Data entries:
— Begin —

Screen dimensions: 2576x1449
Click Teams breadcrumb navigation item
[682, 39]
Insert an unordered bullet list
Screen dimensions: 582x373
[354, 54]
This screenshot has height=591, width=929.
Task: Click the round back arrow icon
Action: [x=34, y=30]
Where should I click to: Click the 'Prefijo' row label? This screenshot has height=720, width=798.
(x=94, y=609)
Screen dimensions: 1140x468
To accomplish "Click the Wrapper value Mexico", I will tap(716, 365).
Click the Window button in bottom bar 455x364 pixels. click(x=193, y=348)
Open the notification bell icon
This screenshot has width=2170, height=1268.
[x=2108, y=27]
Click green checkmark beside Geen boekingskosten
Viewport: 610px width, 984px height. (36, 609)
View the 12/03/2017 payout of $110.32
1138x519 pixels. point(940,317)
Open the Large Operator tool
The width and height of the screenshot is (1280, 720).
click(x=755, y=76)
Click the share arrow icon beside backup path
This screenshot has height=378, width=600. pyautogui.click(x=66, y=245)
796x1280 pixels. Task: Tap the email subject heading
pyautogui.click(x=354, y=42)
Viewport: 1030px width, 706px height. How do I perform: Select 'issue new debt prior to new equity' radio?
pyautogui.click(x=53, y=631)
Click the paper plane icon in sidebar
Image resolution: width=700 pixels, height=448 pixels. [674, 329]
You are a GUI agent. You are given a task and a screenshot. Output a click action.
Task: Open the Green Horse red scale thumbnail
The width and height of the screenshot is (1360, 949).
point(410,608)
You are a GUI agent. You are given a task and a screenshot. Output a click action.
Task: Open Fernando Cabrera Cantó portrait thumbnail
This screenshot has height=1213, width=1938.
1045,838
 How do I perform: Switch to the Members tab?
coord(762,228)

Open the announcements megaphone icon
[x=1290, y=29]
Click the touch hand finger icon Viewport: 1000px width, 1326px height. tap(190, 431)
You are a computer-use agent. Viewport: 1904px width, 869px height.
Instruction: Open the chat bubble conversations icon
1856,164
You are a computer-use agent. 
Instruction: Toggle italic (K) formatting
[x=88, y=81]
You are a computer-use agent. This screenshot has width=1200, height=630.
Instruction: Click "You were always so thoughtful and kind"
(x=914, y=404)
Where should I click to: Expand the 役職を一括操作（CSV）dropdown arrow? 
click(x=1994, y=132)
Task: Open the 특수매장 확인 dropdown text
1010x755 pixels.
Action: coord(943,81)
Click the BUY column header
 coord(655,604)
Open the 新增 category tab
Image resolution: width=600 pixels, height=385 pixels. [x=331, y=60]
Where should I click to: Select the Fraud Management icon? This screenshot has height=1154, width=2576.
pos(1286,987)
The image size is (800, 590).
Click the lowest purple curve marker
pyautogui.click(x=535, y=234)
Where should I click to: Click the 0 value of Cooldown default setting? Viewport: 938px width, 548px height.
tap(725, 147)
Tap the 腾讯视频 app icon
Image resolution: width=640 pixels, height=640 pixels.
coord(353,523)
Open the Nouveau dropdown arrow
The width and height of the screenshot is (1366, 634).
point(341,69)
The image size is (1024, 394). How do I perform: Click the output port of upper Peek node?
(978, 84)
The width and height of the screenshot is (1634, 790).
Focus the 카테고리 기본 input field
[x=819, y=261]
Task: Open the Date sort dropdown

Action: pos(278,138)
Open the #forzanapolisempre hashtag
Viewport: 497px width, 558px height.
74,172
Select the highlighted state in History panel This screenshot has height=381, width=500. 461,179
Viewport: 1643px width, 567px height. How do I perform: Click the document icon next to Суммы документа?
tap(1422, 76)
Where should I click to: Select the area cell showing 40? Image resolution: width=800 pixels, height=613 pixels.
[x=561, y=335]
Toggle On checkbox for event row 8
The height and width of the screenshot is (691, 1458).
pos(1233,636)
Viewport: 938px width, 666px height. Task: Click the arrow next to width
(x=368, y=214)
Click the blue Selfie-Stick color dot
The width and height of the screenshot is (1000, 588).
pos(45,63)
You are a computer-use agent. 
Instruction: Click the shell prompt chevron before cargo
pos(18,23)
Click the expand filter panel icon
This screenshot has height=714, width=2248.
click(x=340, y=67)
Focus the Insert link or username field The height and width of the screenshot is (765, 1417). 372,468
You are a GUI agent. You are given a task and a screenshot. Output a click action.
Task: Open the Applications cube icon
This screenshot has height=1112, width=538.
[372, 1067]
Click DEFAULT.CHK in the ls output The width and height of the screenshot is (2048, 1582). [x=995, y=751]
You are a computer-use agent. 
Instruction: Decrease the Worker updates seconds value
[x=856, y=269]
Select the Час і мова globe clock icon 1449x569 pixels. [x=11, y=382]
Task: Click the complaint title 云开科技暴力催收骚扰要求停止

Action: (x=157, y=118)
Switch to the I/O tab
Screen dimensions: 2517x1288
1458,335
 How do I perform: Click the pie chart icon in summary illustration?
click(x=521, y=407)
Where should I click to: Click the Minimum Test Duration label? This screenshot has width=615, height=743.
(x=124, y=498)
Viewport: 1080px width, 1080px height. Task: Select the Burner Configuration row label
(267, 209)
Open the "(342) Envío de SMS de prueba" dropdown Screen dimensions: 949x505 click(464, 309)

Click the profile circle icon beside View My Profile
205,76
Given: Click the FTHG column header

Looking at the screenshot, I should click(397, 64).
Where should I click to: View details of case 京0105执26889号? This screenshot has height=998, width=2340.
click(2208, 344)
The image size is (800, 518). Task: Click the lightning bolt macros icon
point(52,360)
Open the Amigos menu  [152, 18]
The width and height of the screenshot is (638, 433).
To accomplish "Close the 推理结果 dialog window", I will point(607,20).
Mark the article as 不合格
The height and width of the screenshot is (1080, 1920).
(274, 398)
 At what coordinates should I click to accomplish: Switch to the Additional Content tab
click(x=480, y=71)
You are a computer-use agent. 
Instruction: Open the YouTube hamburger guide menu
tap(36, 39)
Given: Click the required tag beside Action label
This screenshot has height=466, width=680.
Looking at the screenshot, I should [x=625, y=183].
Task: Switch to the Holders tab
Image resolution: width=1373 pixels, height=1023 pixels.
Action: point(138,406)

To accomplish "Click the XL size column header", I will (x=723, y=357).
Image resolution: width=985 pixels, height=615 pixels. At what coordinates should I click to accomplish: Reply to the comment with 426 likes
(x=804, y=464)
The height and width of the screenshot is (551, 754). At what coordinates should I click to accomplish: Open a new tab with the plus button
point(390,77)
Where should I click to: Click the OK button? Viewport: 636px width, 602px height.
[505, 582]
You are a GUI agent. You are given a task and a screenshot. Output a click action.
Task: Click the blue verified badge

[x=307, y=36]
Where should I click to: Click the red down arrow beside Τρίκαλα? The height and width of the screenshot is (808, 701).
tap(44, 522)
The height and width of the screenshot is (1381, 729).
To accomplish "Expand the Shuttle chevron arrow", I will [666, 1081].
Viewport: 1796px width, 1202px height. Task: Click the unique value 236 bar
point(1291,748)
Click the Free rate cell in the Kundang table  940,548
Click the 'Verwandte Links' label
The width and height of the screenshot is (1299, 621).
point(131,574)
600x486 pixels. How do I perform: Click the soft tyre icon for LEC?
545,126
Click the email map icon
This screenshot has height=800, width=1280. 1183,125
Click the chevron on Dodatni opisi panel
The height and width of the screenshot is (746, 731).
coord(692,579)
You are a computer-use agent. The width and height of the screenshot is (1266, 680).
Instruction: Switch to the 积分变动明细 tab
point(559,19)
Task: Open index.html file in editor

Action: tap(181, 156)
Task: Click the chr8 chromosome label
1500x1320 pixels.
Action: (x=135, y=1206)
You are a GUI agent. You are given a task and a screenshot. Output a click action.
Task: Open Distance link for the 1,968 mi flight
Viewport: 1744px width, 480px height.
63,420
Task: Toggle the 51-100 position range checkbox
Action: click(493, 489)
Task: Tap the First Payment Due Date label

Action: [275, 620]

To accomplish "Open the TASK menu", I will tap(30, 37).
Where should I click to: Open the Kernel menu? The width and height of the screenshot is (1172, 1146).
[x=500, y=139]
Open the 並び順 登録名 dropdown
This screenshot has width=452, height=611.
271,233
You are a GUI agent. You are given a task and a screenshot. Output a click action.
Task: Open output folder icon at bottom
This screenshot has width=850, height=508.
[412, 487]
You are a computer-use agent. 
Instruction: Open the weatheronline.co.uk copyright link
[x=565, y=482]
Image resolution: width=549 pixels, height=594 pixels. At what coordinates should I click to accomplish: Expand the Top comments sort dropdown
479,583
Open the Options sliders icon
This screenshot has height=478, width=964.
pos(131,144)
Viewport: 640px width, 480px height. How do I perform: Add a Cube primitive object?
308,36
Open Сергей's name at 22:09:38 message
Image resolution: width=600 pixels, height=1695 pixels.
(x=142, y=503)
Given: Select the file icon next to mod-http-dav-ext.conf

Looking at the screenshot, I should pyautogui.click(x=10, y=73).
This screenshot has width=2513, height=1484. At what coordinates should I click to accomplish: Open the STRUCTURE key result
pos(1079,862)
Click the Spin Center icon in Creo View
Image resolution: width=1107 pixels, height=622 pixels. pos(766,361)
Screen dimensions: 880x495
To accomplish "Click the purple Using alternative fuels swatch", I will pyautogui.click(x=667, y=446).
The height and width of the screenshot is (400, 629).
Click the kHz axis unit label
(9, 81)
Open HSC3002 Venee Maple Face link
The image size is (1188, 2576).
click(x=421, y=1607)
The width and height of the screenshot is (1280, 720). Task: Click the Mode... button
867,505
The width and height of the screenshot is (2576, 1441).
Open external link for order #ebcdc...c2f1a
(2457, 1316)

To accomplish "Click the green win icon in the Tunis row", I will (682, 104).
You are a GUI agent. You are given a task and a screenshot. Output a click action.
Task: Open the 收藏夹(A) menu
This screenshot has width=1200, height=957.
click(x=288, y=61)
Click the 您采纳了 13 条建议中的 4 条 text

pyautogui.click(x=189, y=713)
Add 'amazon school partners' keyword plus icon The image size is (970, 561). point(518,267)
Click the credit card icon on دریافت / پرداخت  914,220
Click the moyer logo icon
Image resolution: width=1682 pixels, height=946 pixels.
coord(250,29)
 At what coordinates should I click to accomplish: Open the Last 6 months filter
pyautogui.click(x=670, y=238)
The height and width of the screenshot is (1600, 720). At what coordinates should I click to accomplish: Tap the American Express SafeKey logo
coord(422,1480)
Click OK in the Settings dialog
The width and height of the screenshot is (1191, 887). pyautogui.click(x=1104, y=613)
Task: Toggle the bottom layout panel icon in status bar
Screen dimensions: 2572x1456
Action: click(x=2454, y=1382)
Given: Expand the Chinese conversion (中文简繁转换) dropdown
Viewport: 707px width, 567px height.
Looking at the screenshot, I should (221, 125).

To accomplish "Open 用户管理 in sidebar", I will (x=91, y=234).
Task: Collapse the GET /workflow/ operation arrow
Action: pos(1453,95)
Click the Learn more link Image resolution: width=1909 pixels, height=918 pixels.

— End —

• Problem requirements: Lay out everything from the line containing "will (x=91, y=234)." down to the end of the data entries as a numbered list, one line per item, leaving out blank lines.

• The answer:
1. To accomplish "Open 用户管理 in sidebar", I will (x=91, y=234).
2. Task: Collapse the GET /workflow/ operation arrow
3. Action: pos(1453,95)
4. Click the Learn more link Image resolution: width=1909 pixels, height=918 pixels.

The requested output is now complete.